Variant Calling Practical

Part 1: Variant Calling

The web-based IGV pileup viewer below is loaded with the 1000 Genome Phase 3 high coverage whole genome sequencing (WGS) data for the NA12878 parent-child trio (NA12878 and her parents). Enter each of the genomic coordinates below into the search box and on Socrative, describe the genomic feature you see at this location in the child (NA12878) including type (e.g. SNV), zygosity (e.g. heterozygous) and inheritance (i.e. is the variant de novo or inherited). You may need to zoom in/out and adjust the viewer settings (with the gear) to fully investigate a variant.

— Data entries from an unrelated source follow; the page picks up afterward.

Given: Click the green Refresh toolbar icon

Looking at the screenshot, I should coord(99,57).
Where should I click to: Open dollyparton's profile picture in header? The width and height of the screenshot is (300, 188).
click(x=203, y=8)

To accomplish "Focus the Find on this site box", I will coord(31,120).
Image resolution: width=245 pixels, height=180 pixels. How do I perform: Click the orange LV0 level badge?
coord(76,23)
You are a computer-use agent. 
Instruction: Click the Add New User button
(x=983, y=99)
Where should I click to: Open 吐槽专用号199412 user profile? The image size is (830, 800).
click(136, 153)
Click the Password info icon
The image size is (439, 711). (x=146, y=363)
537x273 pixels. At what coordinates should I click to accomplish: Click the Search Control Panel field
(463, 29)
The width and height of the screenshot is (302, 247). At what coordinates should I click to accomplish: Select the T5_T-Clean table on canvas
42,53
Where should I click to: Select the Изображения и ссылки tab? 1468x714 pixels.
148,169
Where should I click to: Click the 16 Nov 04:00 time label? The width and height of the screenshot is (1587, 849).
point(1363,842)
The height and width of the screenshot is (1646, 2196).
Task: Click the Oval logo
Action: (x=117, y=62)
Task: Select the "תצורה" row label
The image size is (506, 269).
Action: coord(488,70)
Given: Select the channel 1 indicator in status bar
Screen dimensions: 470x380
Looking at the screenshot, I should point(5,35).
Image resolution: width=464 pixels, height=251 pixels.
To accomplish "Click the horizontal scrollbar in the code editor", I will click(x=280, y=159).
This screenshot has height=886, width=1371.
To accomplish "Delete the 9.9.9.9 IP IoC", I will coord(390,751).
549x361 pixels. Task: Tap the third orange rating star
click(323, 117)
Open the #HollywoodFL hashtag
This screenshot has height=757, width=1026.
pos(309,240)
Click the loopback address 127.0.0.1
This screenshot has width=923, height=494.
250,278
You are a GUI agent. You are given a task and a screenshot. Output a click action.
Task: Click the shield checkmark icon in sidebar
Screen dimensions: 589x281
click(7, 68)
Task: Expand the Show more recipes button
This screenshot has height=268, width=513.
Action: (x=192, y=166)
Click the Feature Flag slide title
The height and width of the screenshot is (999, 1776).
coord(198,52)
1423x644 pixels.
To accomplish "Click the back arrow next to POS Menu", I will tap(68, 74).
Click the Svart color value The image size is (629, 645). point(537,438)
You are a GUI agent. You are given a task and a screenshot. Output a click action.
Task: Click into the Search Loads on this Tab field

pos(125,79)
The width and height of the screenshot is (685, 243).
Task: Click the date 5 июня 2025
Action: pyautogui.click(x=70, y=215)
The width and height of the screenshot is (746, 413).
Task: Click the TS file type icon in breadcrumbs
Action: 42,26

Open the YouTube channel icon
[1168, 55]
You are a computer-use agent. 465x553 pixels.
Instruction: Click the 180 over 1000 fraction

We are using the web-based pileup viewer to get started quickly (without installing any software). In practice you would likely use a locally-installed version of the IGV pileup viewer.

Part 2: Bitter Tasting

Kim et al. identified a 3 variant haplotype in the TAS2R38 gene associated with the ability to taste the substance phenylthiocarbamide (PTC). The haplotype variants are described in the paper as A49P, V262A, and I296V, with "PAV" the dominant tasting haplotype. A little work is required to (reverse) translate that specification into genomic coordinates. We can translate those amino acid substitutions to nucleotide substitutions using the protein accession obtained from the NCBI and the Mutalyzer "back translator", e.g. NP_789787.4(TAS2R38):p.A49P. We take the coding nomenclature Mutalyzer reports NM_176817.4:c.145G>C to its position converter to obtain the GRCh37 genomic coordinates, NC_000007.13:g.141673345C>G, or chr7:141673345C>G. If we follow this process for all three variants in the paper we obtain the following genomic variants corresponding to the protein variants described in the paper:

Paper VariantGenomic Variant (GRCh37/hg19)
I296V chr7:141672604T>C
V262A chr7:141672705G>A
A49P chr7:141673345C>G

We can use MySeq to query the WGS VCF (Variant Call File) for those variants by genomic position, e.g. chr7:141673345. Clicking on any of the variant rows will bring up additional annotations, including "Functional" annotations that we can use to verify our reverse translation.

The heterozygous T/C, G/A and C/G genotypes are very suggestive that NA12878 carries one copy of the tasting haplotype. However, the variant call data alone is insufficient to know what haplotypes are present (i.e. which alleles are in phase). How could you (partially) verify that NA12878 carries the previously reported haplotype? Show the answer.

The first two variants are only 101bp apart. Thus we can verify that those variants are indeed on the same chromosome by looking to see if the alleles are on same fragment (i.e. in the same read or read-pair), i.e. perform "read-backed phasing". The pileup for NA12878's whole genome sequencing (WES) data is shown below for the region spanning the first two variants (from the 1000 Genome Phase 3 dataset).

Review the pileup data in this region for NA12878. Can you verify the presence of the haplotype? What would you initially look for? Show the answer.

We would look for the C ("blue") and A ("green") alternate alleles to occur in the same fragment.

Did you find what you are looking for? When we review the pileup in this region we don't see any fragments with the C ("blue") and A ("green") alternate alleles. However, when we review the GenBank entry for TAS2R38, we see the following misc_difference.

      /gene_synonym="PTC; T2R38; T2R61; THIOT"
      /note="This sequence differs from the reference genome
      assembly (NCBI Build 37) at this position. C was replaced
      by T to represent the more common allele."

The reference G allele in chr7:141672705G>A is the alternate Ala262 amino acid. Thus the "taster" haplotype PAV described in the paper corresponds to the bolded alleles shown below. As we see above, those alleles do appear to be on the same chromosome in NA12878.

chr7:141673345C>G C/G
chr7:141672705G>A G/A
chr7:141672604T>C T/C

Having verified the haplotype structure, we can now predict that NA12878, who carries one copy of the dominant taster haplotype, tastes PTC as bitter.


Today we did a lot of manual variant calling. Obviously we don't call 4-5 million variants by hand. But manual review of the pileup is still an important component of the workflow, especially for tricky variants. Similarly the variant callers (and downstream tools like GATK's read-backed phasing and WhatsHap) can automaticall perform local phasing (and, as you read, having long reads enables you to phase over larger regions), but tricky situations (like above) may require manual review.

MySeq provides variant query and a variety of other analyses, I encourage you to check it out.